今回、解禁されたポスター第1弾。森の中でそっと木に顔を寄せる少年の姿。ヒューマノイドの息子、翔のビジュアル。光射す深い森に佇む、苔を湛えた大木に目を閉じ、頬を寄せる姿は、まるでそこから何かを感じ、くみ取ろうとしているかのよう。木に添えた手はヒューマノイドのそれであり、無機質な手と、生命の象徴ともいえる緑の息吹とのコントラストが是枝監督が挑む新たなテーマの幕開けを予感させる。
同時解禁された特報映像は箱を思わせる甲本家の俯瞰ショットから始まる。そこにあどけなさの残る「ただいま」の声。発するのは、亡くした息子と同じ姿・同じ声のヒューマノイド 翔(桒木里夢)。応えるのは、‘息子‘の帰宅を待ちわびた妻 音々(綾瀬はるか)の「おかえり」。

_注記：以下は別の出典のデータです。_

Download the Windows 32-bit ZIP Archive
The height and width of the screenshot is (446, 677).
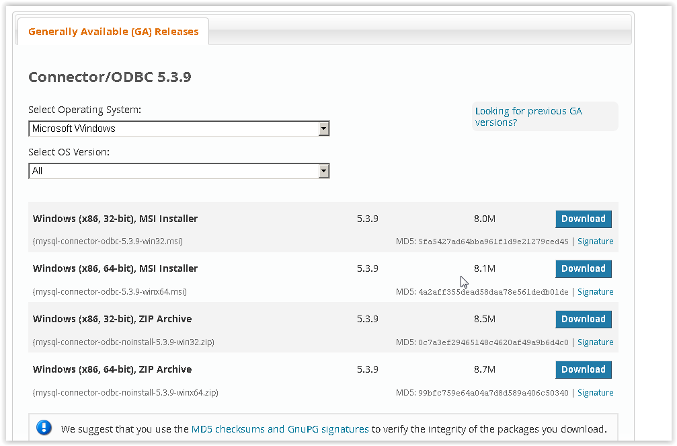coord(583,319)
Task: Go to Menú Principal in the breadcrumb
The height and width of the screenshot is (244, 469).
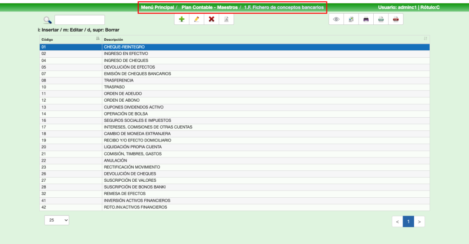Action: (158, 7)
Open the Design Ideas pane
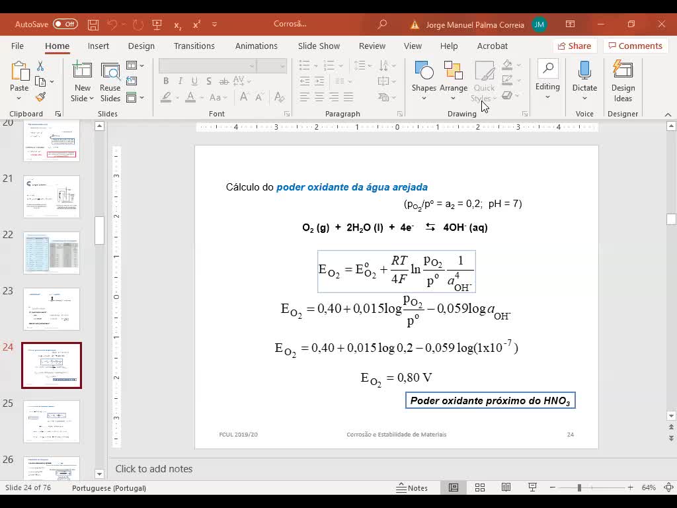This screenshot has height=508, width=677. point(623,81)
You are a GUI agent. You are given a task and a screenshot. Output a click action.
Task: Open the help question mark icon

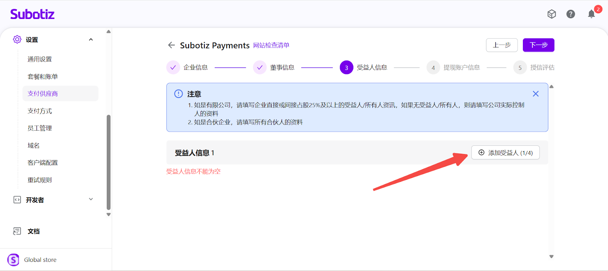(570, 14)
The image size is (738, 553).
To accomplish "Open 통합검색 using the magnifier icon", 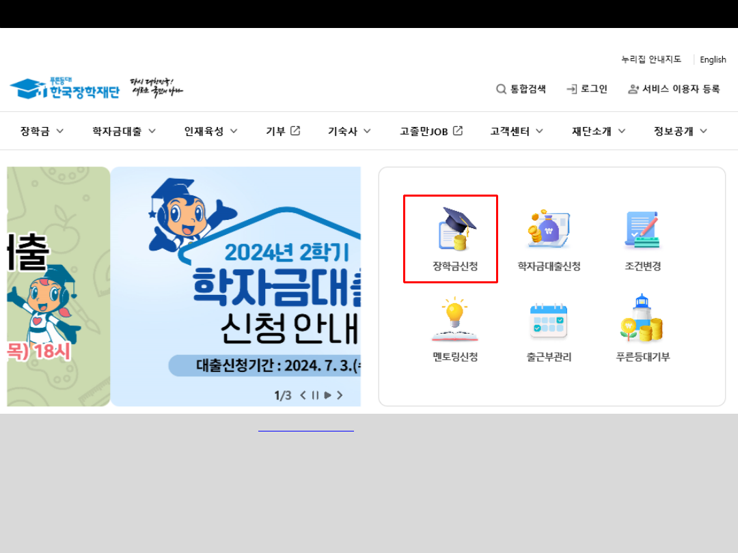I will coord(521,89).
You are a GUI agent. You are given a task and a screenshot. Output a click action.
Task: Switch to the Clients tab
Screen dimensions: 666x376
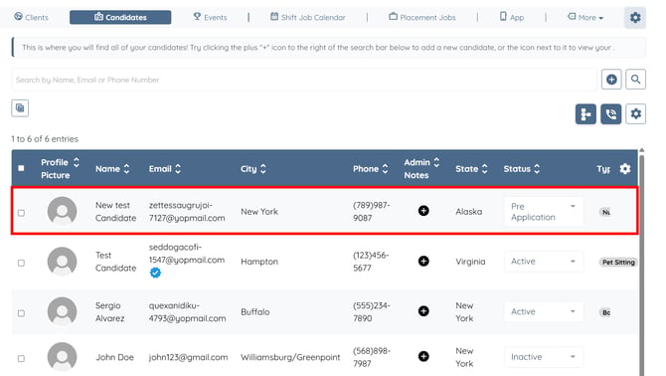(31, 18)
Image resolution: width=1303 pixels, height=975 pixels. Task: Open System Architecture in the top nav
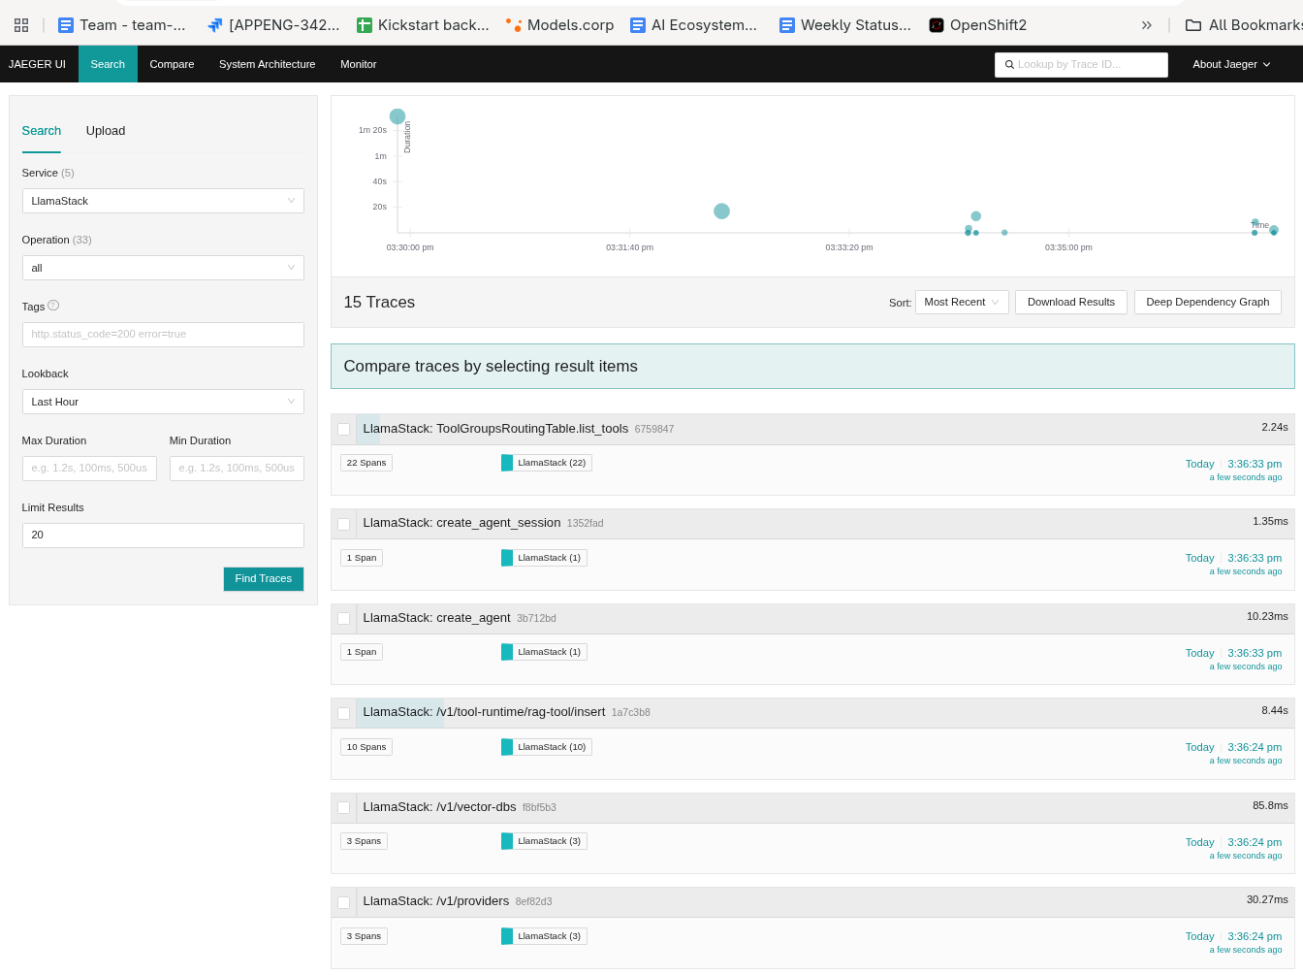click(x=267, y=64)
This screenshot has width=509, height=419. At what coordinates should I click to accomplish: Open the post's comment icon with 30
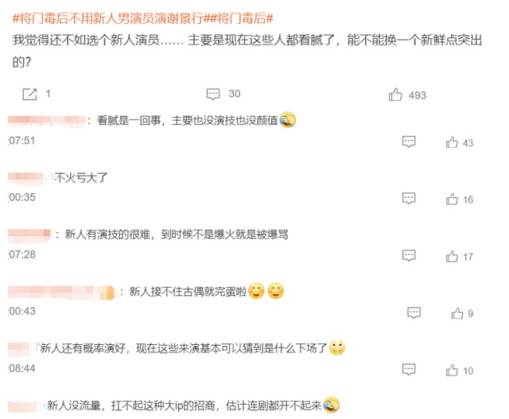click(213, 94)
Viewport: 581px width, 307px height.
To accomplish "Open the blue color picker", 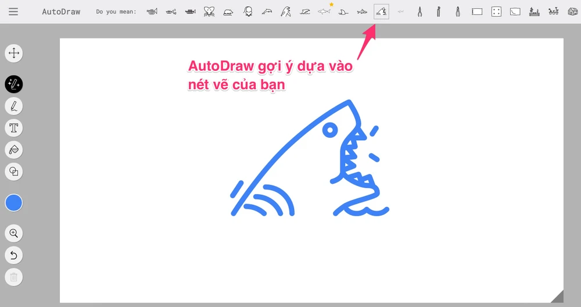I will point(14,203).
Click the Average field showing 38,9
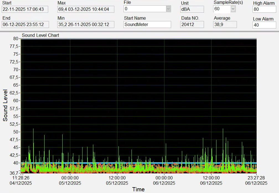Image resolution: width=279 pixels, height=193 pixels. (x=225, y=24)
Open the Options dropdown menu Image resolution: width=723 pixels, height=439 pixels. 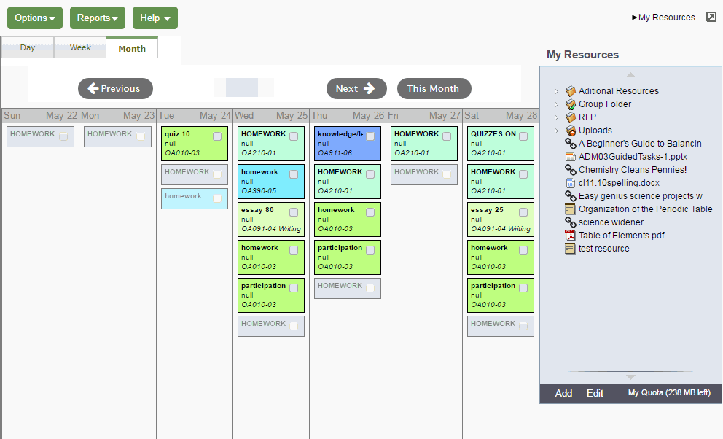(x=35, y=18)
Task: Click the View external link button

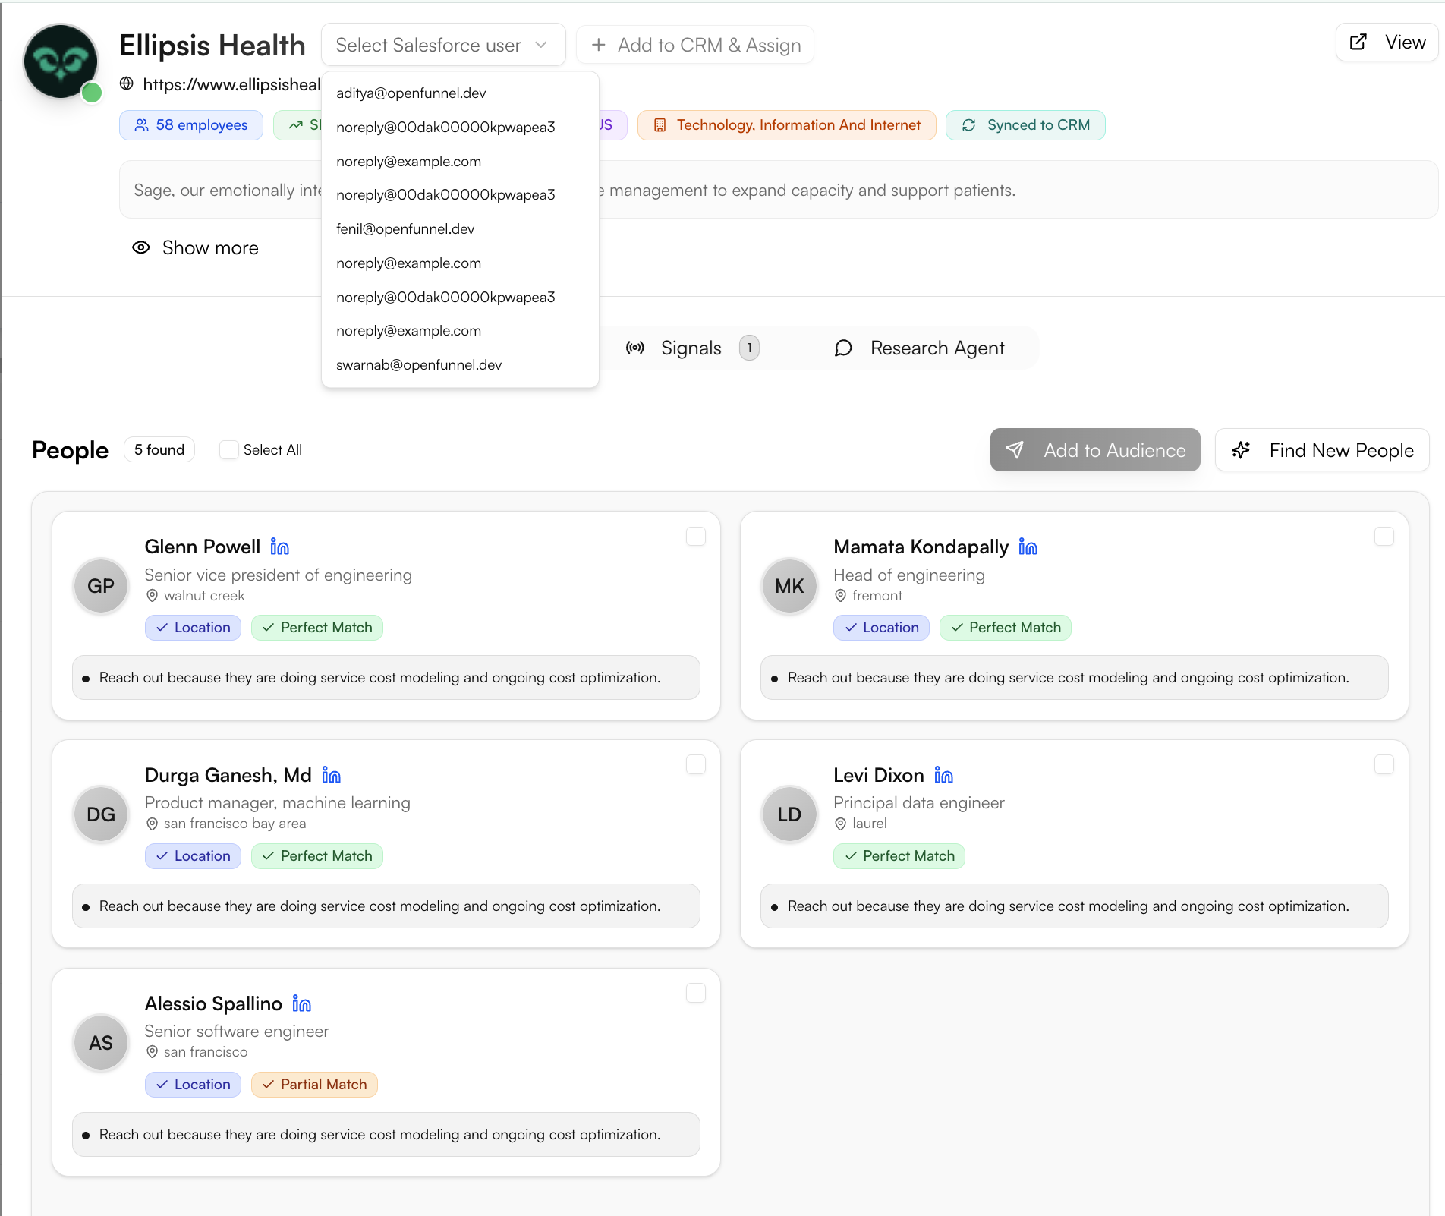Action: point(1387,43)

続いて、夫 健介(大悟)の少し硬い「いらっしゃい」。かつて交わしたやさしい親子のやり取りを模倣しあう家族-。各々は真剣な表情でなにかを創作している。彼らは何を創ろうとしているのかー。建築家である音々の創った家の模型の中の、仲睦まじい3人家族の像が印象深く際立つ。「箱の中の羊」という、「星の王子様」の一節から着想を得たタイトルを受けてのラストカット、前方を見上げる一家3人が見つめる先にあるものとは―。劇伴の深く優しい旋律が導く不思議な余韻が、観客の想像力を静かに掻き立てる映像となっている。